Sunday, September 26, 2004

Boys don't cry (until they grow-up)

Ah, what a week it’s been! I won’t go into all the gory public service details but on Friday after lunch I was handed my second great professional set-back for the year. (See here http://crustaceans.blogspot.com/2004/07/kiss-off-of-spider-woman.html for my earlier personal and professional betryal).

The short story is that my career is stalled and that promotion is even further off than it appeared to be before last week. I was kinda upset and hoping that no one would come to ask me about what happened because, well, I’m a sensitive young lad.

It had also been a difficult week because the Dude had been down for 5 days with some charming form of gastro: the sluices were open at both ends (a joke I first heard delivered by Monty Python in a skit about Australian wines, written 30 years ago. Let’s see the pommy bastards joke about Australian wine now! (Even if they are mostly drinking Jacob’s Creek.))

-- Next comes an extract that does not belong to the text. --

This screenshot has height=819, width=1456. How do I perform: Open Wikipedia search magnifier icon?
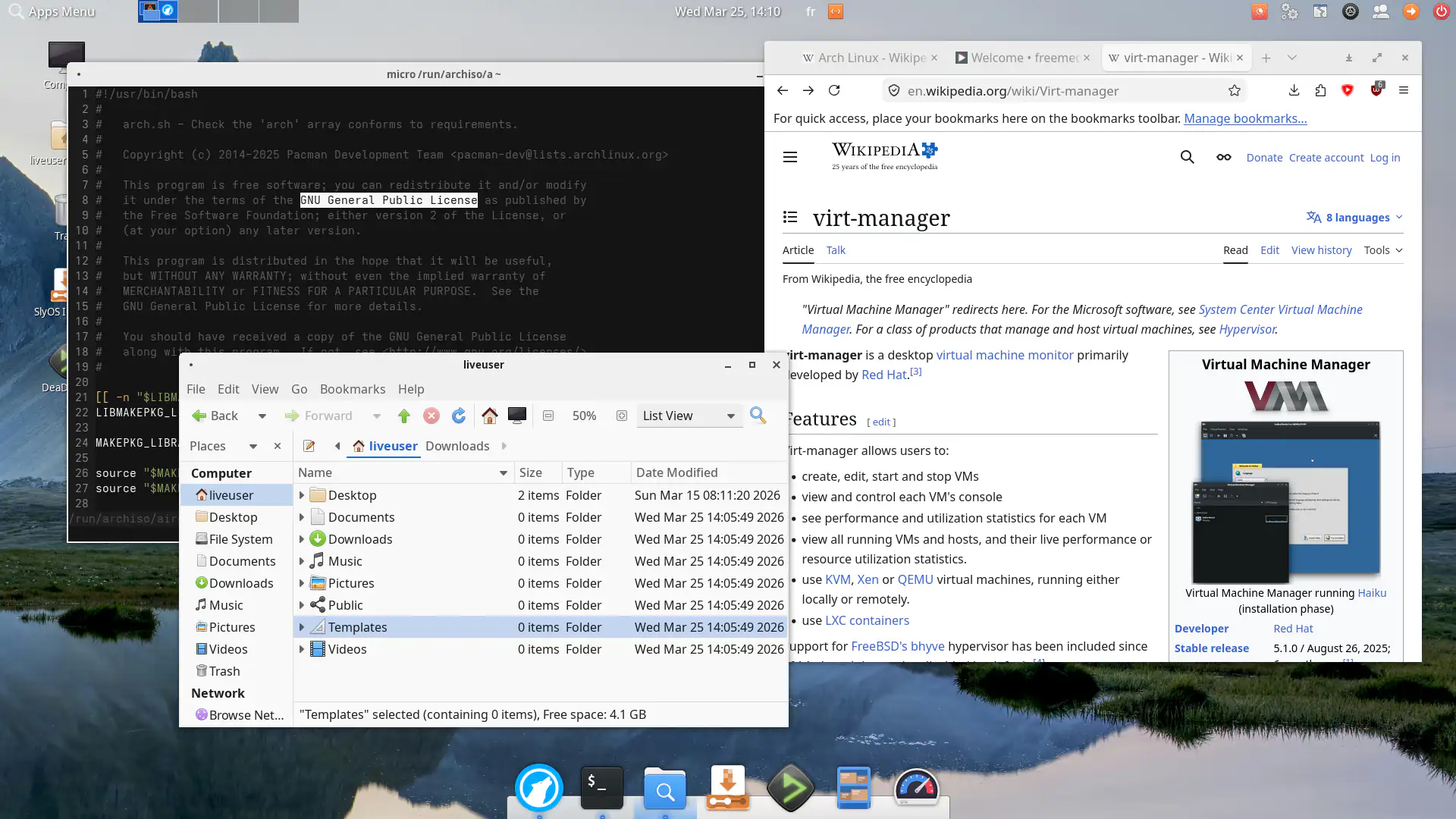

That particular Friday I was coming down the Dude’s illness. I spent Friday night shivering under a pile of blankets. So physically I wasn’t in a great state (he said by way of justification for the horror to come…)

So sure enough at about 4:30, Very Senior Guy came to my office to ask how I am. (VSG was not personally involved in this week’s kick in the teeth but was very much involved in the run-up to said blow).

‘Oh, not good.’ I said, and the water works followed. That’s right, sports fans, I blubbed. He got up and shut the door and we talked about ‘my situation’. He was very nice about it without actually really being able to help me one iota.

I apologised for crying but what could I do? As I said, I’m er, sensitive. He claimed to be a big sook himself. Who knows?

I wonder if the world has moved far and fast enough to allow men to cry in from of their bosses at work? Maybe, as long as you don’t see it every week. (This is the first time I swear!) I expect to see a cover of Maxim magazine advertising an article: ‘Blubbing before the Boss: New way to get ahead or career suicide?’

At the end of our little talk, he approached me with one hand outstretched. I wasn’t sure if he wanted to hug me or shake my hand. Being an anglo-saxon, I went for the handshake option, as unlikely as it seemed. He shook my hand and went for the hug as well. I felt kinda uncomfortable (VSG is also gay – I offer apropos of almost nothing, just to muddy the workplace waters further).

This episode got me thinking about two things:

(1) How young I still feel. Even at the grand old age of 33, I still often feel like a child in some ways. I suspect that genuine adulthood will only strike me when I’m bouncing my first grandchild.

(2) How irritated I am at my continual inner-conflict about career progress. Here I am crying at being passed over (in essence) for a promotion I’m really not sure I want. In fact, having acted in the higher position before, I’m don’t really enjoy it.

I don’t really need the money (though everyone can always use more money) and God knows I don’t want the responsibility. So why do I give myself such a hard time about this?

I continually feel that career progress is something I should want. Even if I don’t.

Reflecting on it a lot, I boiled it down to this: Even though I’m dubious about the merit of the race I’m running, this is the race I’m running and I should try to win (or at least be in the front of the pack of) any race I’m in.

This is the attitude that I’m slowly coming to grips with. If you don’t care about the race you’re running then, Dude, don’t run it.